When dealing with severely occluded and overlapping trajectories, a series of strategies are employed: 1. The detection boxes in ByteTrack are classified based on confidence levels, dividing them into high-confidence and low-confidence groups. High-confidence detection boxes are used for initial matching, while low-confidence detection boxes are utilized in subsequent matching. Low-confidence detection boxes that have not been deleted continue to participate in the evaluation of subsequent frames, which helps maintain tracking even when the target is occluded. When a target is severely occluded or overlapped, the confidence of its detection box may decrease. However, ByteTrack helps to restore the identity of occluded or overlapped targets by retaining low-confidence detection boxes and reassessing their status in subsequent frames. 2. ByteTrack assigns a life cycle to each trajectory. If a trajectory does not match any detection box within a certain period, it will be deleted, avoiding fragmented trajectories caused by false detections or missed detections. For detection boxes that do not match any trajectory but have a sufficiently high confidence level, a new tracking trajectory will be created, which helps resume tracking after the target reappears from occlusion. 3. ByteTrack uses a Kalman filter to predict the movement of tracked objects, enabling the prediction of the target’s position in the next frame to assist in tracking even when the target is occluded or even disappears. 4. ByteTrack minimizes the use of ReID models. Instead of relying on identity matching, ByteTrack relies more on the positional overlap and motion continuity between detection boxes and trajectories for matching.
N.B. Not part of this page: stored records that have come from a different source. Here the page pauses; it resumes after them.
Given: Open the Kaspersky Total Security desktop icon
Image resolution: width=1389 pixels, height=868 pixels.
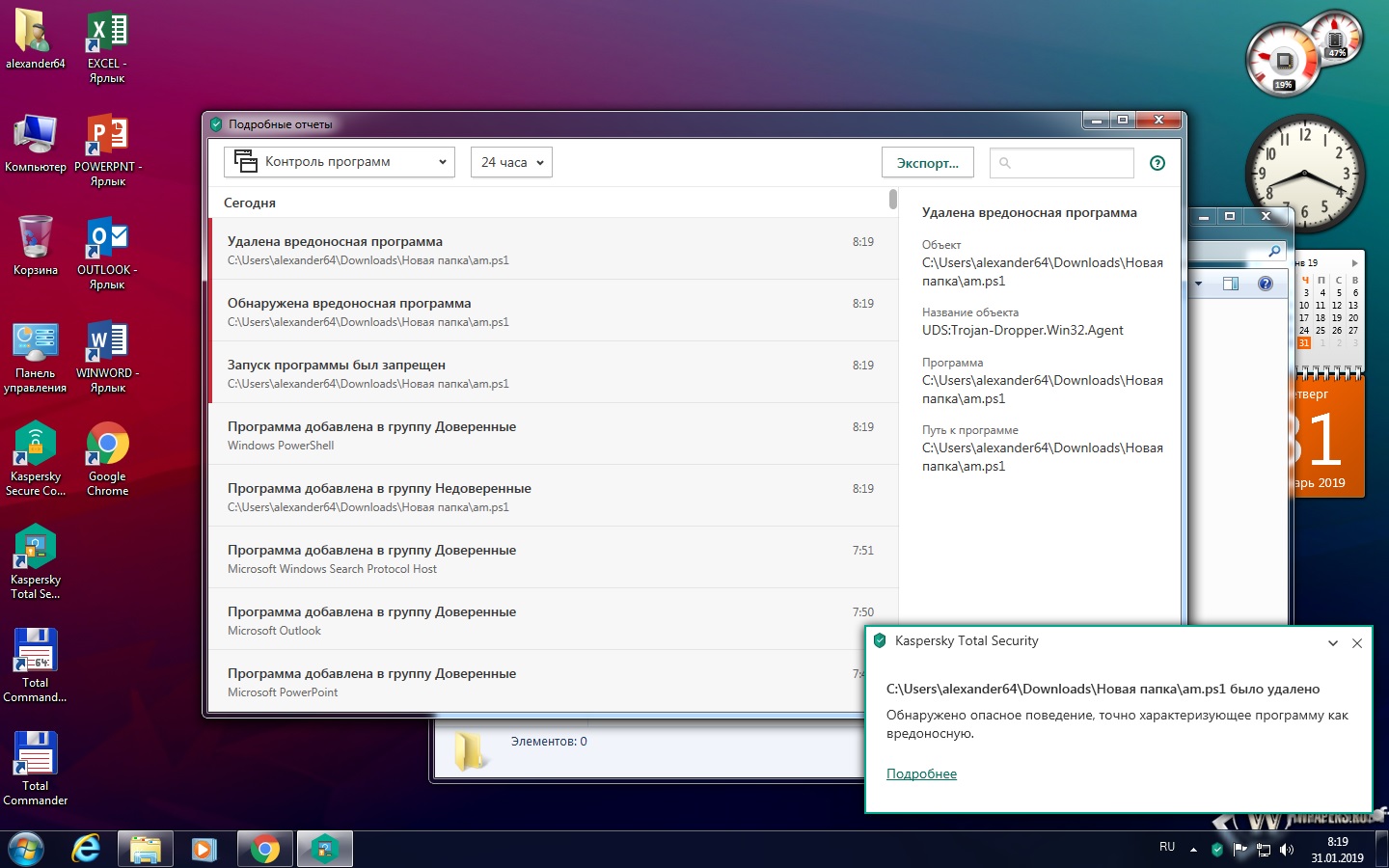Looking at the screenshot, I should (x=36, y=560).
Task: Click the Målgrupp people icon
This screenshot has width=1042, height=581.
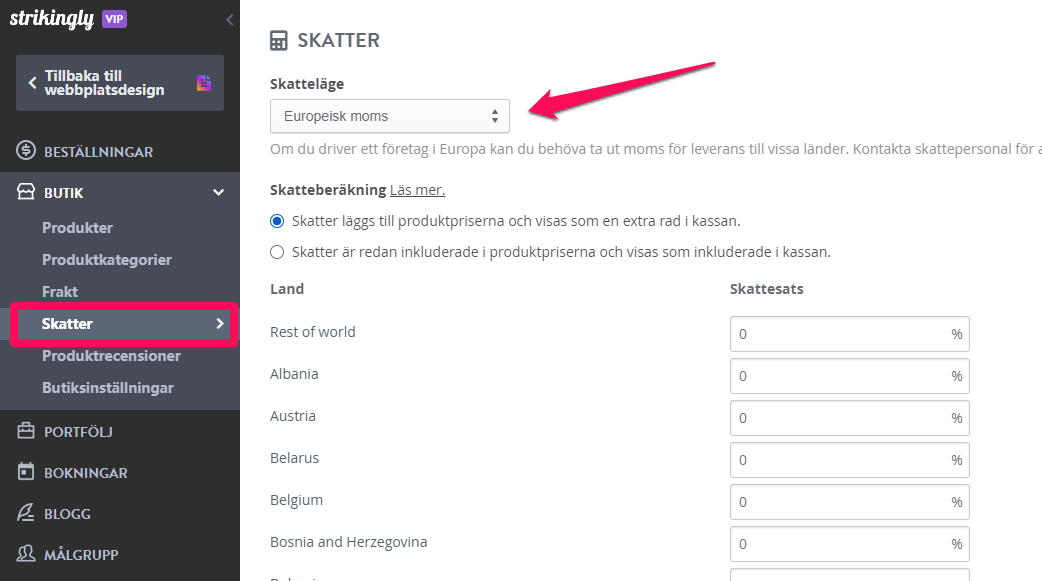Action: click(26, 554)
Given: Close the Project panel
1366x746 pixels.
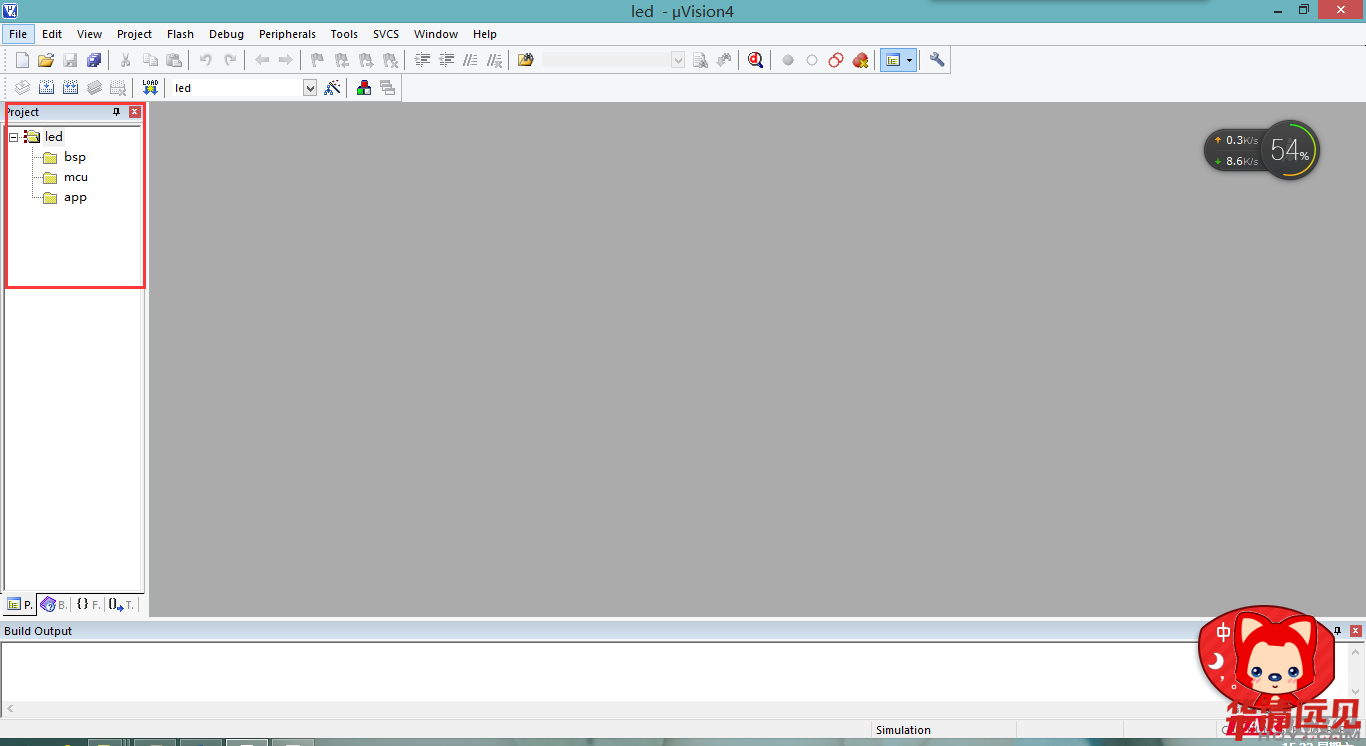Looking at the screenshot, I should pyautogui.click(x=135, y=112).
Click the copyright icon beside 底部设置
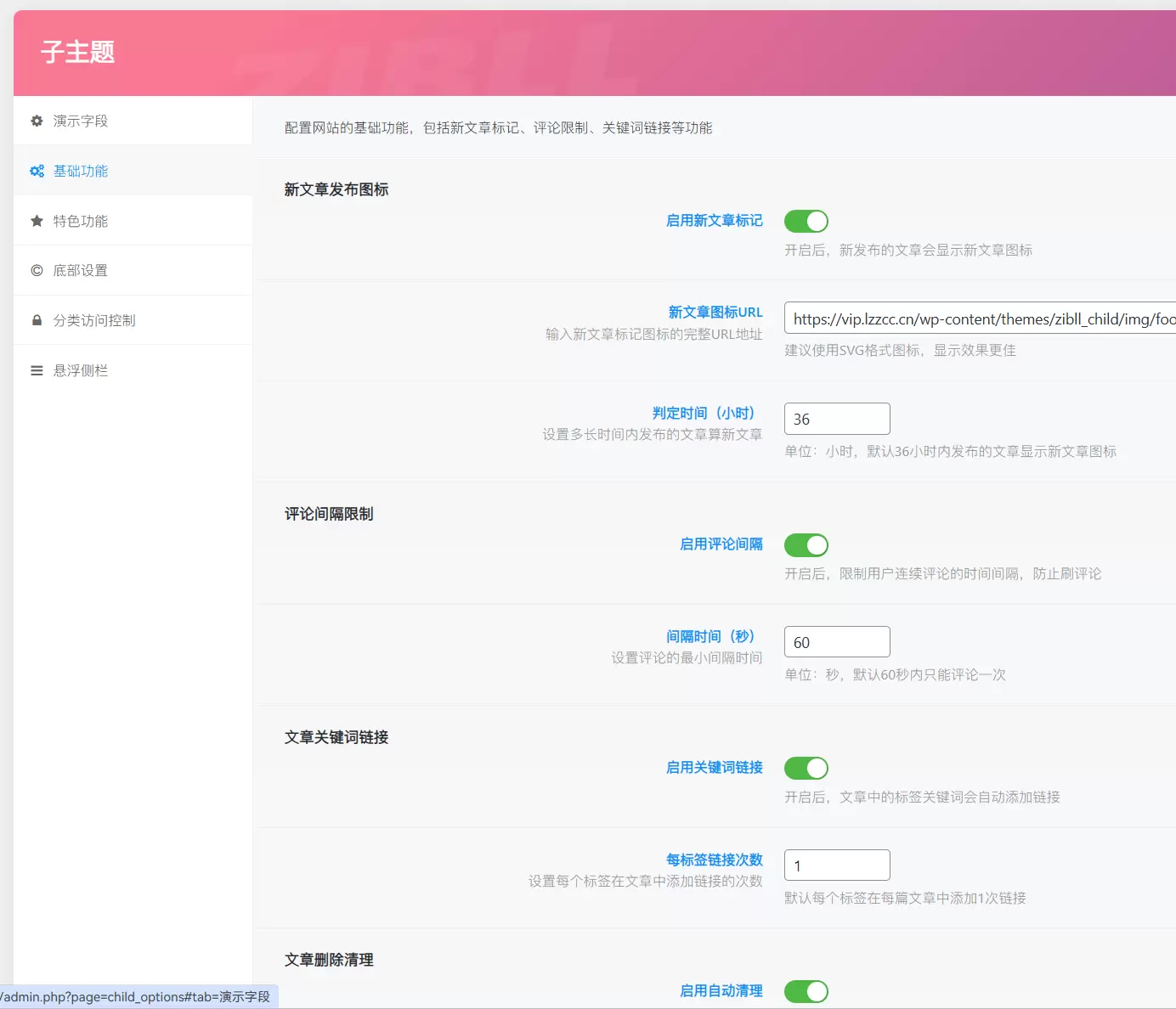 click(37, 270)
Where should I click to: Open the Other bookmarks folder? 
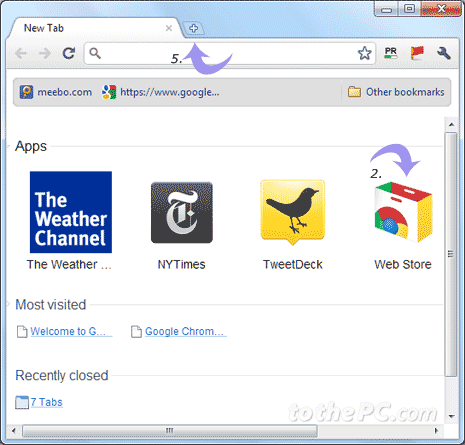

This paper proposes a multi-face recognition method tailored for laboratory surveillance scenarios. As shown in
Figure 4, images of individuals captured from a self-constructed laboratory setting are input into the designed face recognition system for automatic processing. The obtained images are fed into an improved backbone feature extraction network for feature extraction. Face detection is achieved through the Feature Pyramid Network (FPN) and Single Shot MultiBox Detector (SSH) detection network, which outlines the faces. AdaFace is utilized to classify and match the detected faces with those recorded in the database. Finally, multi-object tracking is employed to track the classified faces, preventing issues such as misrecognition and re-identification caused by occlusion and movements of individuals.